## Prompt
Return the data exactly, but only from the line containing "Given: Switch to 60分钟 period tab" through its last line.

Records from a data collection:
───

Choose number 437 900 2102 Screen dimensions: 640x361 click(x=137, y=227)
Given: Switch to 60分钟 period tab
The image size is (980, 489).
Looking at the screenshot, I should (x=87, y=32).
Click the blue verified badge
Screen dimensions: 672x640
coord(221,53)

───

## Expected output
Given: Switch to 60分钟 period tab
The image size is (980, 489).
Looking at the screenshot, I should (x=87, y=32).
Click the blue verified badge
Screen dimensions: 672x640
coord(221,53)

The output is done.